[Selected passage]:
━━━━━━━━━━

Brooklyn Student Awarded $40K Scholarship Plans to Give Back to Other Students
By Philissa Cramer
Mayor Bloomberg is attempting to breathe new life into his enervated education agenda today with an ambitious and startling list of proposals that include paying top teachers $20,000 bonuses and bypassing the union to overhaul struggling schools.
Perhaps most interesting is the way that he is outlining, in his 10th State of the City address right now in the Bronx, to resuscitate stalled efforts to transform 33 struggling schools — and still receive the $58 million in federal funds that were supposed to support them. The state cut off the city’s access to those funds last month, arguing that Bloomberg’s failure to reach a deal with the teachers union on evaluations of teachers made the city ineligible for them.
But today Bloomberg argued that the city could still get the federal support without a deal. His plan is to change the city’s approach to overhauling those schools, using the “turnaround” model. That model requires that up to 50 percent of a school’s teachers be removed.
“We believe that when we take this action, we will have fulfilled the state’s requirements and the schools will be eligible for the $58 million in funding,” he is set to say.
The city had originally wanted to use the turnaround model, one of four federally mandated options, to overhaul the 33 schools. But it turned to backup models, “transformation” and “restart,” because the union would not agree. Today, Bloomberg says he believes the union’s current contract permits turnaround, according to his prepared remarks.
In a telephone call before the address, a union official said immediately that that was not the case, auguring a fight that could drag on or even wind up in court.
The proposal is one of several surprising and bold education plans that Bloomberg is outlining today at the city’s oldest high school, Morris High School in the South Bronx. Fully half of his State of the City address is devoted to education.

━━━━━━━━━━

[Collected material]:
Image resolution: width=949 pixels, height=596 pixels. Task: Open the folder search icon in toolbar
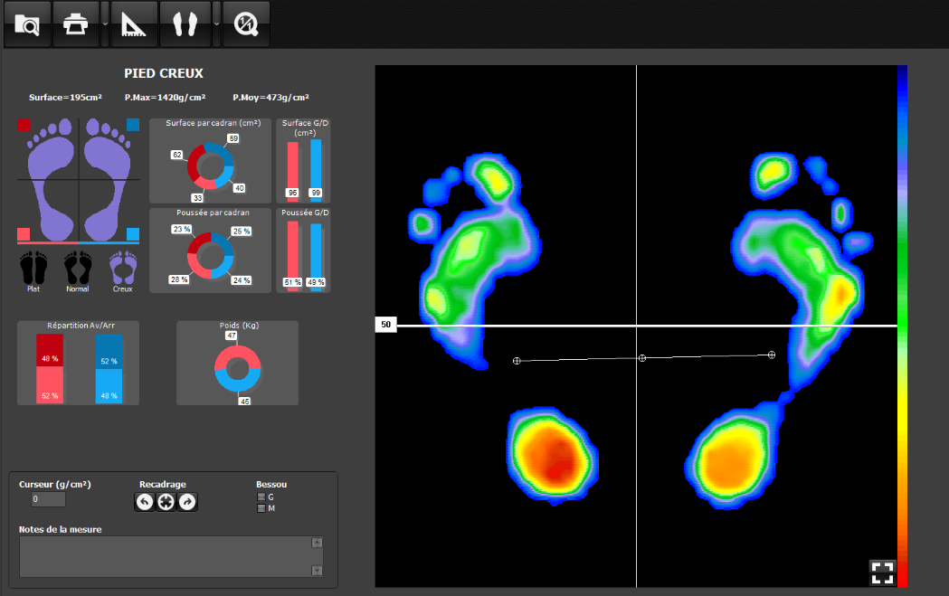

━━━━━━━━━━

[Your tasks]:
• a. Could you switch "turnaround" to "restructuring" and give the article on Bloomberg's education proposals from "But today Bloomberg" up to and including "his prepared remarks."?
• b. Can you resume the article on Bloomberg's education proposals after its final sentence?

[Answers to each task]:
• a.
But today Bloomberg argued that the city could still get the federal support without a deal. His plan is to change the city’s approach to overhauling those schools, using the “restructuring” model. That model requires that up to 50 percent of a school’s teachers be removed.
“We believe that when we take this action, we will have fulfilled the state’s requirements and the schools will be eligible for the $58 million in funding,” he is set to say.
The city had originally wanted to use the restructuring model, one of four federally mandated options, to overhaul the 33 schools. But it turned to backup models, “transformation” and “restart,” because the union would not agree. Today, Bloomberg says he believes the union’s current contract permits restructuring, according to his prepared remarks.

• b.
Other proposals include a $20,000 raise for teachers who get the top rating on the disputed evaluations for two years in a row and $25,000 to pay off student loans for new teachers who come from the top of their college class.
Those policies are designed to attract and retain good teachers, and Bloomberg is arguing that he expects the union’s support for them. The proposals, of course, depend on evaluations that the city and the union have not yet agreed on. And the $20,000 bonuses also represent individual merit pay for teachers, which the United Federation of Teachers has rejected in the past.
The mayor said the city is ramping up plans for the new schools that Chancellor Dennis Walcott introduced in September. Bloomberg said the city will open 100 new schools before he leaves office in 2013, including 50 charter schools. The city will help some charter networks — such as KIPP and Eva Moskowitz’s Success Academy schools — grow faster and also bring in new charter school operators to the city. One of those, a chain called Rocketship that focuses on the technology-infused “blended learning” model, has already accepted the city’s invitation, Bloomberg announced.
And Bloomberg announced new efforts to push students along the path to college, by helping them get financial aid, and careers, through new schools with a vocational focus and a mentoring program involving local businesses.
Bloomberg left lots of questions unanswered: How does the workaround at the 33 struggling schools resolve the conflict over teacher evaluations? Will the state start federal funds flowing now, even though the switch to turnaround wouldn’t happen until September? Where will the funds for raises and loan repayments come from? Are the charter school networks Bloomberg mentions prepared to scale up faster?
We will be trying to find answers to these questions and others this afternoon.
In chronological order, according to the prepared remarks, Bloomberg proposed to:
- Give new teachers who come from the “top tier” of their college class $25,000 to pay off student loans.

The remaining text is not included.